Job description
Join our rapidly growing analytics team as a Senior Statistician in San Francisco. You will design and execute rigorous statistical analyses that drive strategic decisions across product, marketing, and operations. This role combines methodological depth with practical application, offering a platform to influence high-impact initiatives.
At Pinnacle Analytics Group, we value rigorous experimentation, transparent code, and cross-functional collaboration. You will own end-to-end analyses—from study design and data wrangling to model development and results communication.
What you’ll do includes building statistical models, performing hypothesis testing, conducting causal inference, and mentoring junior analysts. You’ll partner with data engineers to ensure data quality and reproducibility, and translate complex findings into actionable insights for stakeholders.

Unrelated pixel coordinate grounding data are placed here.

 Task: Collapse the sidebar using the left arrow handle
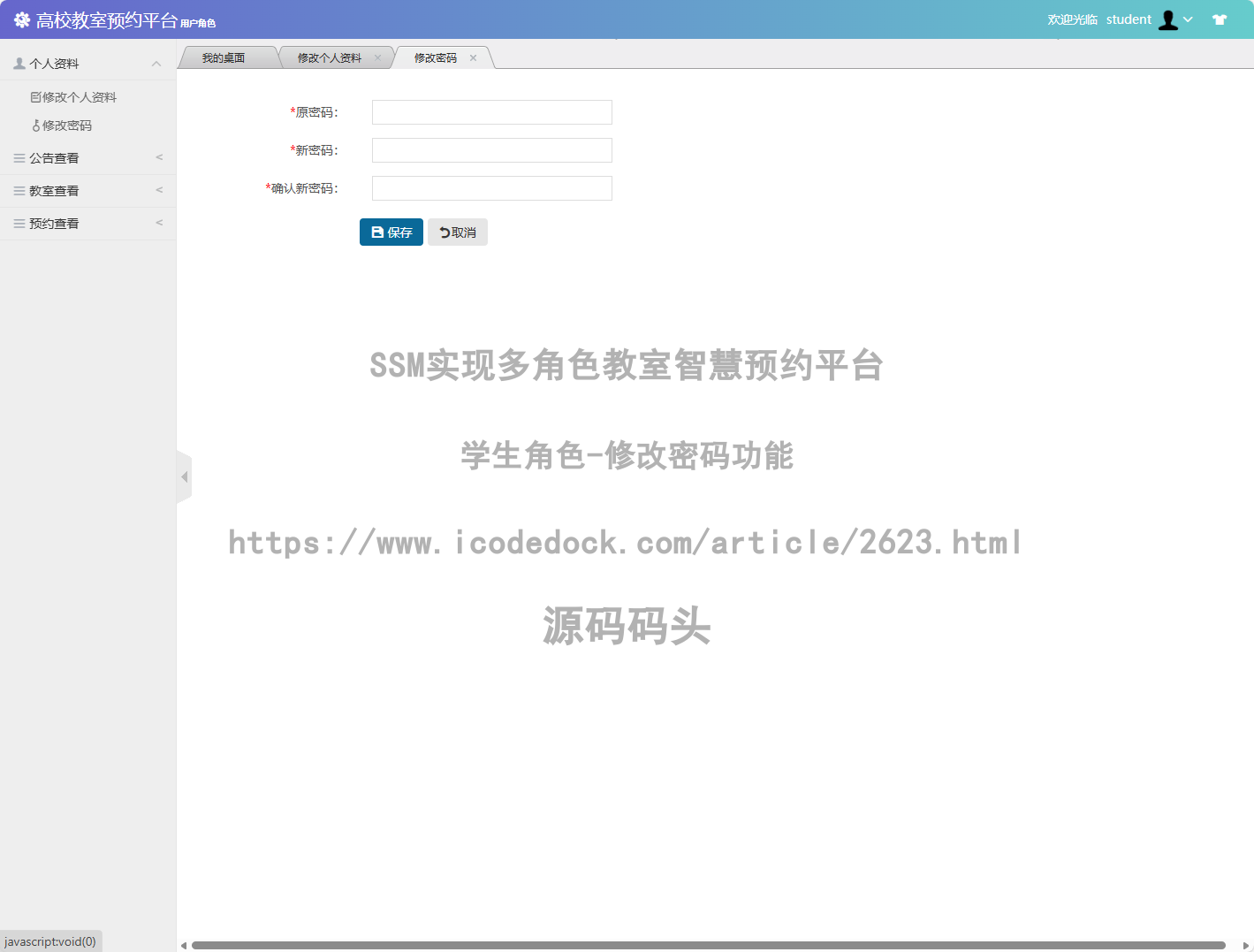(x=184, y=477)
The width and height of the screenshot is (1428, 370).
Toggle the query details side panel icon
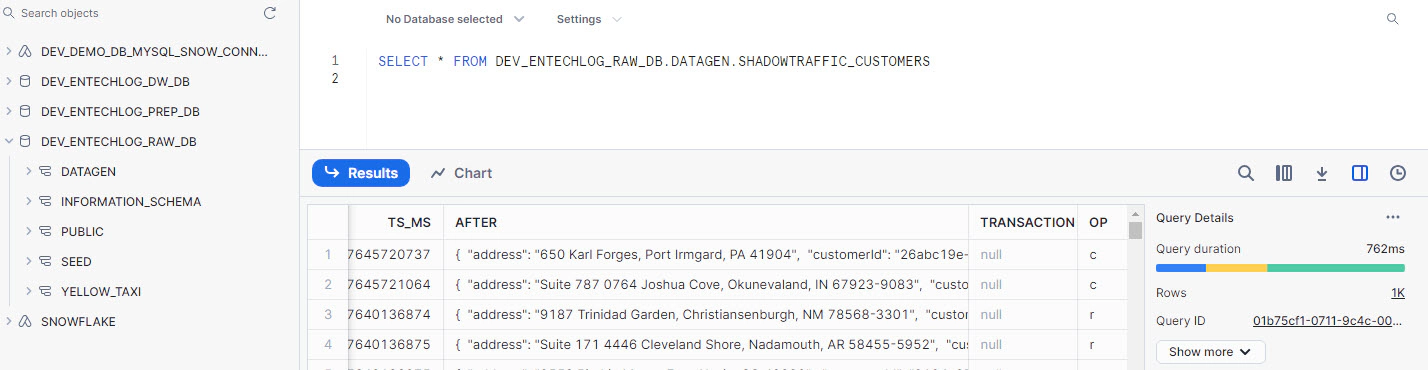tap(1360, 173)
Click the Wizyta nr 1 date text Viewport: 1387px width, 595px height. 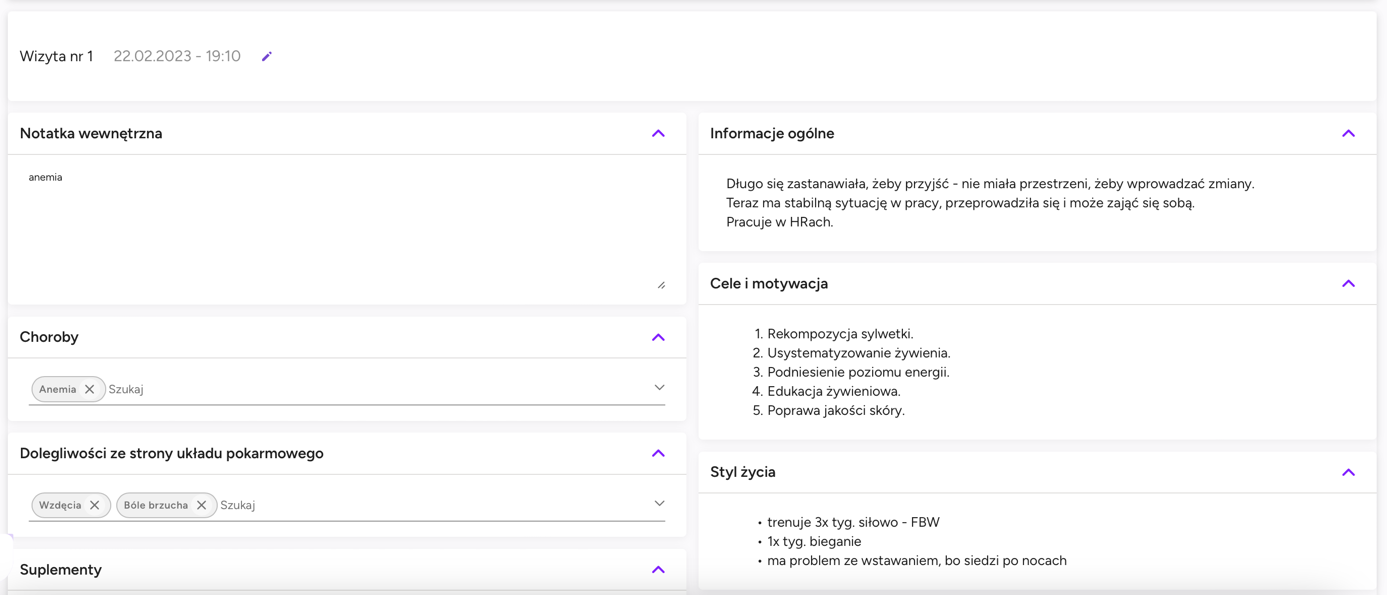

We offer a competitive salary, comprehensive benefits, equity, and a culture that values curiosity, integrity, and impact. This is a hybrid role with in-office collaboration in San Francisco.
Responsibility
- Lead design and analysis of experiments, observational studies, and quasi-experimental designs.
- Develop and validate statistical models to support product, marketing, and operational decisions.
- Collaborate with data engineers to ensure clean data pipelines, reproducible analyses, and robust monitoring.
- Interpret results, create data visualizations, and communicate findings to non-technical stakeholders.
- Mentor junior statisticians and analysts; review code and ensure best practices in statistics and reproducibility.
- Define and evaluate key metrics, perform power analysis, and manage multiple analyses end-to-end.
- Stay current with statistical methodologies and contribute to the evolution of our analytics toolkit.
- Assist in translating business questions into rigorous statistical analyses and actionable recommendations.
Qualification
- MS or PhD in Statistics, Biostatistics, Mathematics, or a closely related field.
- 5+ years of applied statistics, data science, or analytics experience in industry.
- Proficiency in R and Python; strong SQL querying skills; experience with data manipulation and modeling packages.
- Strong knowledge of experimental design, hypothesis testing, causal inference, and Bayesian methods is a plus.
- Experience building predictive models, risk scoring, or segmentation analyses; familiarity with ML techniques.
- Excellent communication skills with ability to explain complex concepts to non-technical audiences; demonstrated leadership or mentorship.
- Strong problem-solving, critical thinking, and attention to detail; ability to manage multiple priorities.
- Experience with data visualization tools (Tableau, Power BI) and version control (Git).